Nokia’s marketing efforts and its deep knowledge of handset retail are likely to offer a big boost to sales of Nokia-branded Windows phones. Nokia Oyj Chief Executive Officer Stephen Elop, while launching the Lumia-series phones said marketing spends on the Lumia will triple compared with prior product launches. Nokia has lined up 31 service providers, including Vodafone to win back market share from the likes of Samsung, and Apple. In India too, with its Asha series, Nokia is aiming to regain its 50% market share by 2012 with this offensive. Industry journal ‘Voice & Data’ reports that for the fiscal 2010-11, the Indian mobile handset market touched Rs 33,171 crore and Nokia’s share was Rs 12,929 crore.

And it’s not just Nokia that Microsoft is counting on to propagate its Windows mobile OS. HTC has already launched Radar and Titan while Samsung will soon introduce the latest Windows offering of its Omnia W range. Another OEM, Acer, too is gearing to launch its Allegro range. The Windows phone marketing campaign will use the distinctive USP of Windows phone interface — large, colorful tiles, unlike the smaller icons of the Apple and Android interfaces.

 
Bhaskar Pramanik, Chairman, Microsoft India, says: “The product is here, and we expect users will really appreciate the Windows phones. We are hoping to transform customer experience in terms of hardware and software and consumers’ choice in terms of devices on offer.” Except for Nokia, which is pulling no punches to get consumers on board for its newly launched Windows phones, most others OEMs will be hawking their Windows phones as part of their normal business. Ravi Desai, Head of Telecom, Acer India, says: “We don’t have a different strategy for selling Windows phone; it’s the same as our Android phone. Since Windows is just launched, it’s difficult to say, how well it will be accepted.”
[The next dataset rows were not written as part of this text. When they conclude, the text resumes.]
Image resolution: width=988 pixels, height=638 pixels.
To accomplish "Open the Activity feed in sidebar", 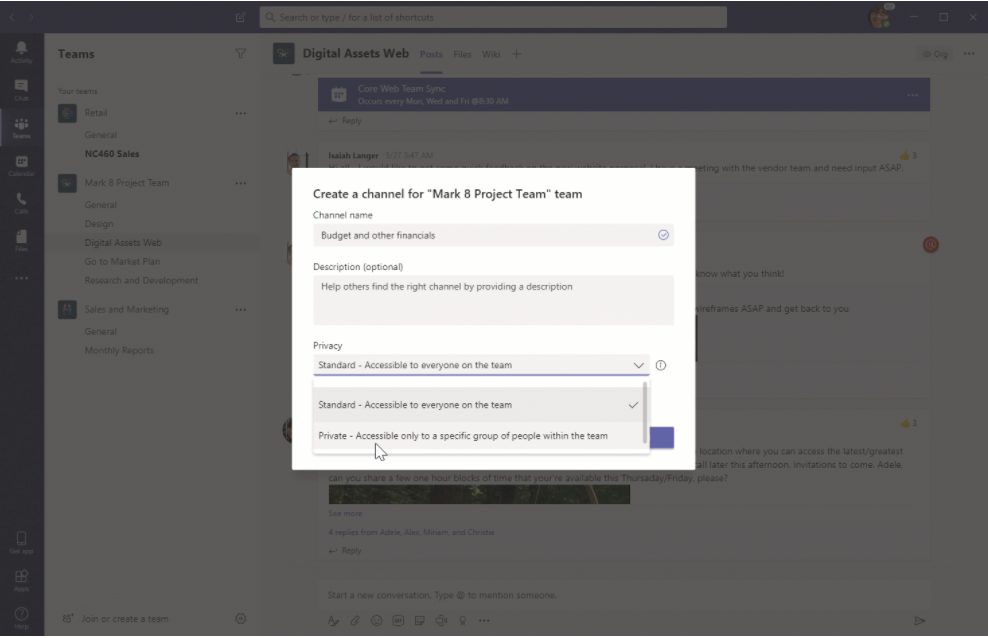I will tap(21, 52).
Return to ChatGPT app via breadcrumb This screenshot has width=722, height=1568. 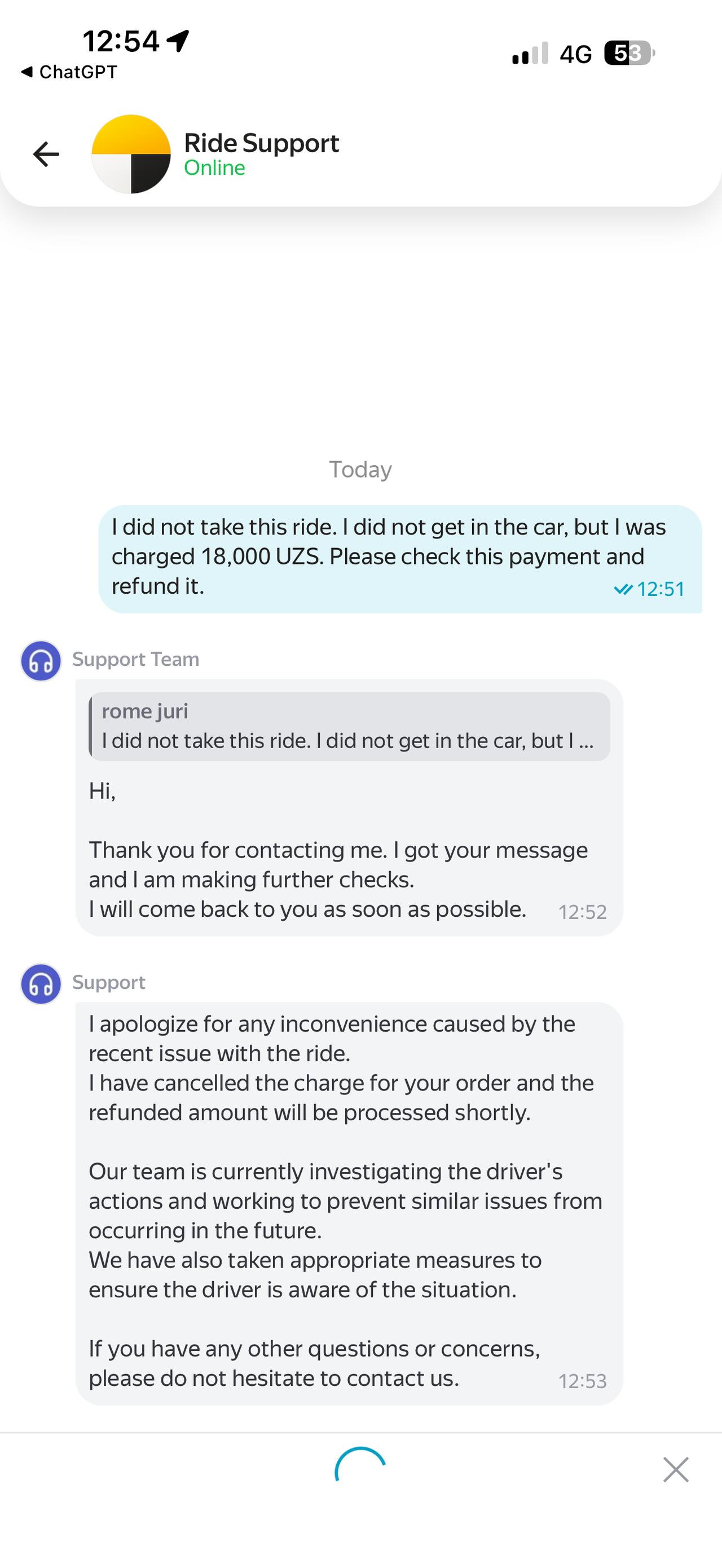pos(69,72)
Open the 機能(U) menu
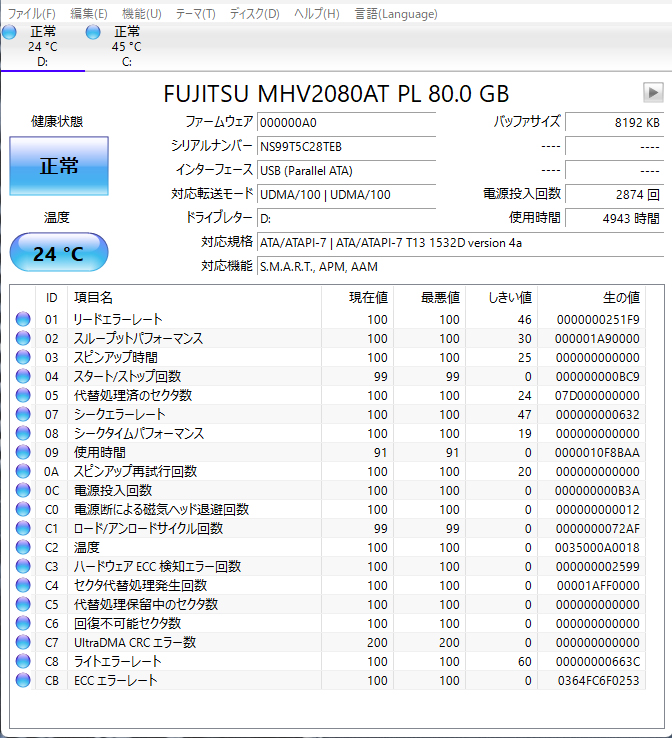The image size is (672, 738). tap(141, 13)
Some industry analysts think that Windows phones won’t alter the existing market dynamics of the smartphone business where Android phones, iPhones and BlackBerrys rule the roost. According to market analyst ChangeWave Research, customer satisfaction for Windows smartphones is just 24% compared to 74% for iPhones and 65% for Android devices. Also, there are only a few thousand apps for Windows mobile, compared to 250,000 for Apple and 70,000 for Android. Referring to the Indian market, Pramanik says, “The beauty of this market is, it’s never too late to enter. I believe we are entering at a time, when the opportunity to grow is maximum. Remember smartphones are growing at a rate of 60% (with 3 million sales) and will reach about 7- 8 million by 2015. So we are very well poised.” The company claims that it’s seeing a tremendous response from the community of app developers, with over 30,000 applications already there and over 50,000 developers registered with them. Also, over 1.5 million applications have already been downloaded.

Applications are not a strong suit of Windows phones at the moment, but there are quite a few other positives. The first and most important is its rich user experience and interface. According to Pramanik, “We are very clear, about the kind of experience users should get. If there’s one thing we all have learnt from Steve Jobs it is that customer experience is paramount. The moment the customer experience deteriorates, people will not touch your products irrespective of the price.” But it knows it cannot do without apps. That’s why it’s paying software makers to write apps for Windows Phone 7 or the latest 7.5. Some like eBay and Netflix have even obliged, but many others won’t until they see brisk sales.